Over the past few years, d.b.a. has been selling tickets to heaven on Wednesday nights, when two long-running residencies take place: the early show by the Tin Men followed by the magnificent Walter “Wolfman” Washington.
Washington, the iconic guitarist and vocalist whose storied career dates back to the glory days of New Orleans R&B, when he backed such legends as Johnny Adams, Lee Dorsey and Ernie K-Doe, leads one of the city’s most irresistible dance bands, the Roadmasters.

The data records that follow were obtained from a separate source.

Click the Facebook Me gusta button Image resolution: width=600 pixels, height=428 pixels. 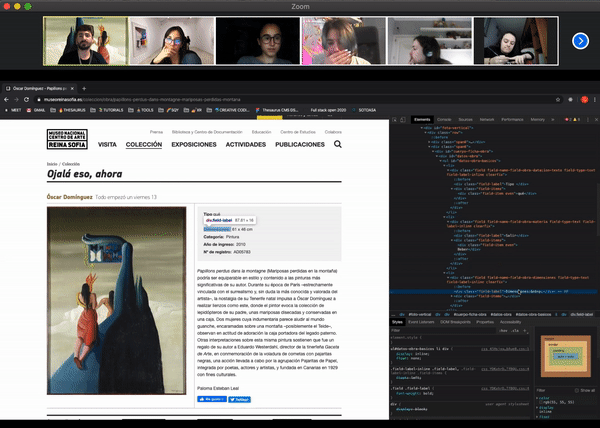tap(212, 398)
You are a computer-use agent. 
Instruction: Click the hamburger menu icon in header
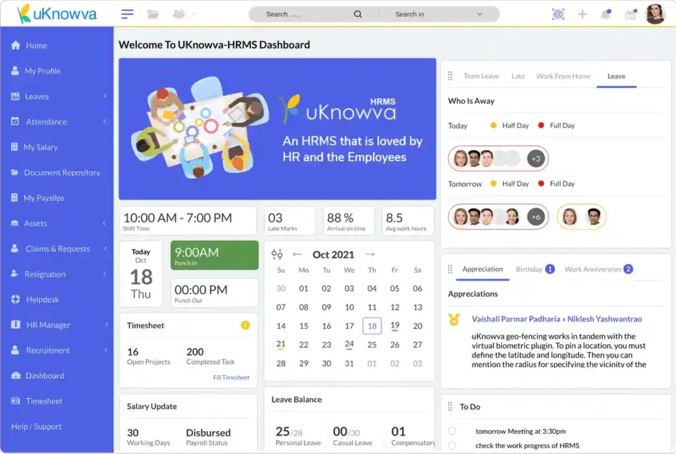tap(127, 14)
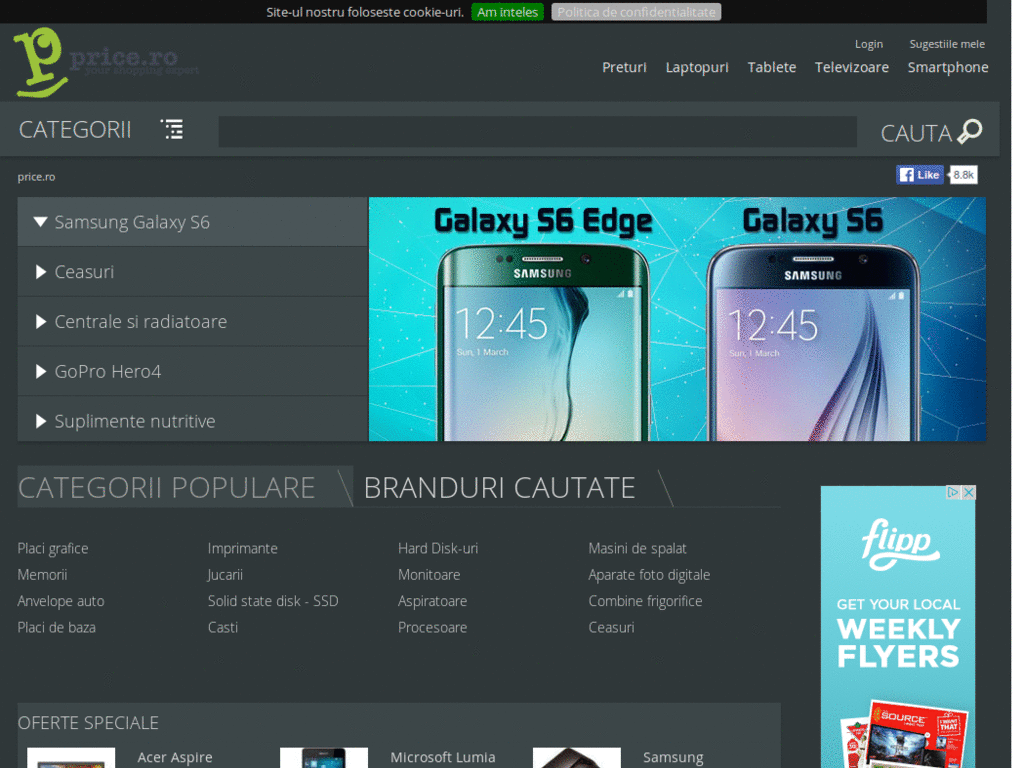Click the price.ro logo icon

[39, 63]
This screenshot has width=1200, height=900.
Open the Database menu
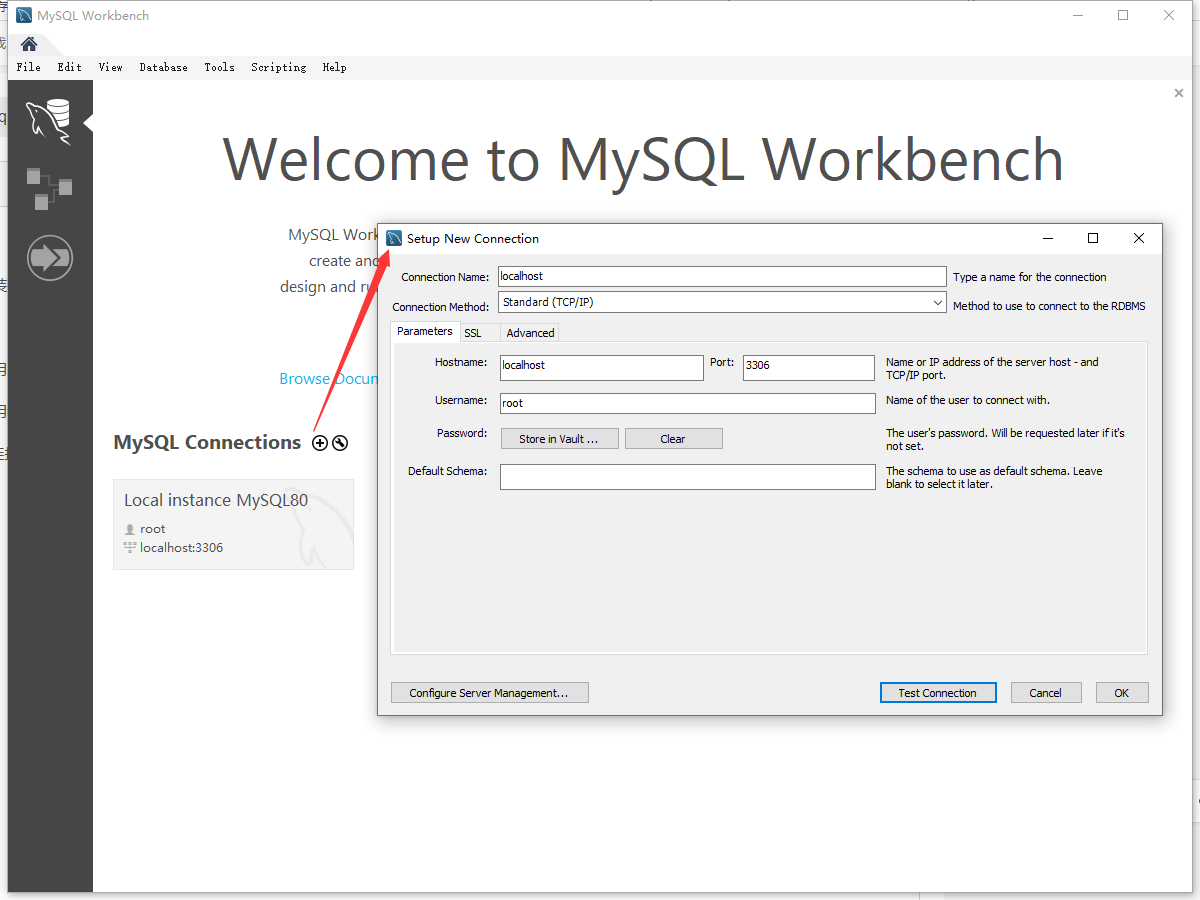pos(163,67)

His latest release really captures the heady flavor of those wonderful nights when Wednesday rolls into Thursday and everyone goes home sweaty and smiling.
The instrumental “Funkyard,” the opening track on the gig, is one of the band’s signature tunes. It moves along at an insistent pace, locked into a groove cut by the incomparable Wayne Maureau on drums (check his crisp one chorus break) and the irrepressible Jack Cruz, who also co-wrote several songs, on bass. Washington himself is a great rhythm guitarist and a soulful lead player in the Curtis Mayfield mold.
His secret strength, though, is his sly, smoky vocal delivery, heard to great effect on “I’m Tip Toeing Through,” “The Answer Is Clear,” “I’m in Love” and “Blue Moon Rising.” The horn section of saxophonist Jimmy Carpenter and trumpeter Antonio Gambrell is a full partner in the intensity of this band’s watertight flow, alternately punching, pulling and framing the rhythm with the precision of the Red Tyler-led sections of New Orleans R&B lore.
Carpenter, an extremely versatile player, manages to emulate The Wolf’s voice with his tenor tone. Both Carpenter and Gambrell are featured soloists on “Girl, I Want to Dance.” As long as this band is churning it out on a regular basis, classic New Orleans R&B is still alive and well.